Watch out! Hannah Hargrove, the owner's daughter, is home on leave from college, and she's on a mission to turn this venerable treasure yard of architectural artifacts into a whole new 21st century antique salvage yard. We would say she's going to turn Orr-Reed upside down, but, of course, the charm of the place has always been that it looks like somebody already did that. In the not-too-distant future, Orr-Reed's stacks and stacks (and stacks) of rescued lumber and house parts will be shoppable online at For now, while she's doing the necessary inventory, Hargrove is turning part of the yard over to artists as studio space. A cool place to visit, a great place to sell or buy old house innards, Orr-Reed may also be the wave of the antique future.

So you want to plant some posies in the dirt. Well, may we ask something first? What dirt? Because it makes a big difference, especially in the city, especially in this city, where you can get dirt that's way too hard, like concrete, or dirt in which previous occupants have poisoned off all the creepy-crawlies you need to make your dirt hospitable for your posies. It never hurts to improve your dirt, and the best dirt-improver we know about is Minerals Plus, made by Soil Menders and recommended by organic guru Howard Garrett. It contains three kinds of paramagnetic volcanic rock.
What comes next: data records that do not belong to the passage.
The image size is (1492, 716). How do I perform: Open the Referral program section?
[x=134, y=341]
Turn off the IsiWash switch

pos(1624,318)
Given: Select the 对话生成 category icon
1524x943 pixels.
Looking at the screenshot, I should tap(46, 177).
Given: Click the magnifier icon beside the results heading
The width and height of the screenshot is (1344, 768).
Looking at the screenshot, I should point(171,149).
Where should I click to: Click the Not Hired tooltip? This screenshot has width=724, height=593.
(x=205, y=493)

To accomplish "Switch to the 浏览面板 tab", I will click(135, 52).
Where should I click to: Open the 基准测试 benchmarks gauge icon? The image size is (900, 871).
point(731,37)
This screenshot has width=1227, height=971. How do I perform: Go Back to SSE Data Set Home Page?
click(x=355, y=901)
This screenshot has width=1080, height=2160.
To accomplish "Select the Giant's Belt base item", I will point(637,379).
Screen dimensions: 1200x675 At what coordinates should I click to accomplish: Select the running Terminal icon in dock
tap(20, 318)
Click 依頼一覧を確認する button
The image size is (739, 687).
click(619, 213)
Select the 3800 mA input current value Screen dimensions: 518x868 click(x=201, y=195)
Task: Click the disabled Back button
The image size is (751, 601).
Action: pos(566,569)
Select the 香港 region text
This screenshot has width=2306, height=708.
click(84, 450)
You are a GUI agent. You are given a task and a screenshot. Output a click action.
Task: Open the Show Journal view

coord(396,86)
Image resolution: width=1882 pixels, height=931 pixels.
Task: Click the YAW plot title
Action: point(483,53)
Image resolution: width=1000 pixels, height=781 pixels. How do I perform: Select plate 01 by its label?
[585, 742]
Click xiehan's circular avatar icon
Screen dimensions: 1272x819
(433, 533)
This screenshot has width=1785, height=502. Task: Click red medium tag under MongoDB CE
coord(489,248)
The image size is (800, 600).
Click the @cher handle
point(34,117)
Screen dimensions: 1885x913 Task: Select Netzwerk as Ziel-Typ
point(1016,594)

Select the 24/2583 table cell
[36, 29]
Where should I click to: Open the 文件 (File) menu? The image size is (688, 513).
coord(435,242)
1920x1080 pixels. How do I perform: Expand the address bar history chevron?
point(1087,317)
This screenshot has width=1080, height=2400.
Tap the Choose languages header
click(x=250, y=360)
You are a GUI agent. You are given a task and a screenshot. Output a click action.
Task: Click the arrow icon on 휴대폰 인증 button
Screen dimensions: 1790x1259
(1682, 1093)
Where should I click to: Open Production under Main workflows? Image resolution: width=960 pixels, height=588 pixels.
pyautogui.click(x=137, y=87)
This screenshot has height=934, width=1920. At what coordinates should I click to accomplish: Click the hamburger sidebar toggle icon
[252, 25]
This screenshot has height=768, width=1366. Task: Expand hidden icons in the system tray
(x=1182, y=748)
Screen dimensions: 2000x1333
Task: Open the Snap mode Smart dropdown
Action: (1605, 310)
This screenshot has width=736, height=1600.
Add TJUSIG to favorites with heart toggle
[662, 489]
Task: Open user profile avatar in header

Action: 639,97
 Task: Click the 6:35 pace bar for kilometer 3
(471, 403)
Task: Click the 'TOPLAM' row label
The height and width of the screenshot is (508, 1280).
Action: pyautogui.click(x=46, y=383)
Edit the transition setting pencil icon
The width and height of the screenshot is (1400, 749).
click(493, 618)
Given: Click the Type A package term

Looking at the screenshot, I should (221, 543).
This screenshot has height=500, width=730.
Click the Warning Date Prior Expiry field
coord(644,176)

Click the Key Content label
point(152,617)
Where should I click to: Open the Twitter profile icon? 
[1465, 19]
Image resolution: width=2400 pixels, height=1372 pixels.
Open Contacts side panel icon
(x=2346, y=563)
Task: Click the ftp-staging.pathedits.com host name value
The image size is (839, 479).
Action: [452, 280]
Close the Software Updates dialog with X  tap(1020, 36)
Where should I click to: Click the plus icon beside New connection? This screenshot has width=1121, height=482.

We have no idea what that is, but it sounds awesome. It also contains lava sand, granite sand, basalt, rock phosphate, humate and montmorillonite. If you don't have any montmorillonite in your soil, we don't even know how you can show yourself in public. Good stuff. Really. Your posies will thank you.

The art of using worm doo-doo pee-pee to make your garden grow is called vermiculture, and one of the nation's best outlets for both worms and their culture happens to be right here in our midst, at Texas Worm Ranch. Heather Rinaldi is the big ranch boss, ridin' around ropin' worms all day. A farm girl from Oklahoma, Rinaldi has mastered the breeding and shipping of red wrigglers, which are kind of the Black Angus of worms. Rinaldi feeds her worms only the finest horse-barn waste and fruit and vegetable scraps and beds them down at night on mattresses made of leaves, cardboard, newspaper and rotted straw. The resulting worm poop, when mixed with fresh molasses, is an absolutely irresistible elixir for all the kinds of bacteria and other tiny creepy-crawlies that can make a garden strong and brilliant without chemicals. Health note: Be sure not to store your worm wine mixed in with the wines you keep for your own consumption. It might not hurt you, but you'd have to kill yourself anyway.